== What is required ==
Copy every line of the data that contains the word "perform". Case counts.

== Materials provided ==

+ + + +

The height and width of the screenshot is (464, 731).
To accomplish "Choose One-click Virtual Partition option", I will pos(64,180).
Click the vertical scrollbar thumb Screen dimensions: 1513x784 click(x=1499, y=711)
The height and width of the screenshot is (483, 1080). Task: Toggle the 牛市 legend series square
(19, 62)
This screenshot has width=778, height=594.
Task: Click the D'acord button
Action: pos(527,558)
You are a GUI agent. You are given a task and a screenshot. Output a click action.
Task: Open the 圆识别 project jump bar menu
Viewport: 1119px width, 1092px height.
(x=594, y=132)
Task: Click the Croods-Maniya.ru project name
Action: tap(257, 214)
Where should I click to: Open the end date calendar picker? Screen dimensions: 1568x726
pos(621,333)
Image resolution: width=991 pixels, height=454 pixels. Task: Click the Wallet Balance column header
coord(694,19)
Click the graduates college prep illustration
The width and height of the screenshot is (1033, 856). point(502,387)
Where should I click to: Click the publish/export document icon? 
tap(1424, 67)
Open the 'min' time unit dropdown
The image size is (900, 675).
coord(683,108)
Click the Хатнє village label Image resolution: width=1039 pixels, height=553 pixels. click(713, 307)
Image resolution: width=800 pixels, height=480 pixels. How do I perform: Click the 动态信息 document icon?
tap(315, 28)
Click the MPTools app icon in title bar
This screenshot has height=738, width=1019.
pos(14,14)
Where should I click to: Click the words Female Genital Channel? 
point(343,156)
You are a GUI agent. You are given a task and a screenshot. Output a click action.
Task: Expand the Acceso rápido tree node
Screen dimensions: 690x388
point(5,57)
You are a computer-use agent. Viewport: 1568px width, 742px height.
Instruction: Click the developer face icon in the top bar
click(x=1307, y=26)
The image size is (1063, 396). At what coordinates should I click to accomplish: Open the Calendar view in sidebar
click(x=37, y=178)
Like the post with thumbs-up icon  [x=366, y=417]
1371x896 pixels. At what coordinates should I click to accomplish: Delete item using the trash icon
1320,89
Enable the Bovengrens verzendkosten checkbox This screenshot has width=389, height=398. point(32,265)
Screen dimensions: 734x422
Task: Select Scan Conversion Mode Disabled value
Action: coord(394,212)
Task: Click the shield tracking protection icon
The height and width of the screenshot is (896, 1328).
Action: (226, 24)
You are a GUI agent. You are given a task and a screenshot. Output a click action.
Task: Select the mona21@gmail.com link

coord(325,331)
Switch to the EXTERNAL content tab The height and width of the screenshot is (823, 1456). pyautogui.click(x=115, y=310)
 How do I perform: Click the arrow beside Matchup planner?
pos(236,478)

+ + + +

== Exercise output ==
Image resolution: width=800 pixels, height=480 pixels. How do I perform: Click the 动态信息 document icon?
 How do I perform: Click the arrow beside Matchup planner?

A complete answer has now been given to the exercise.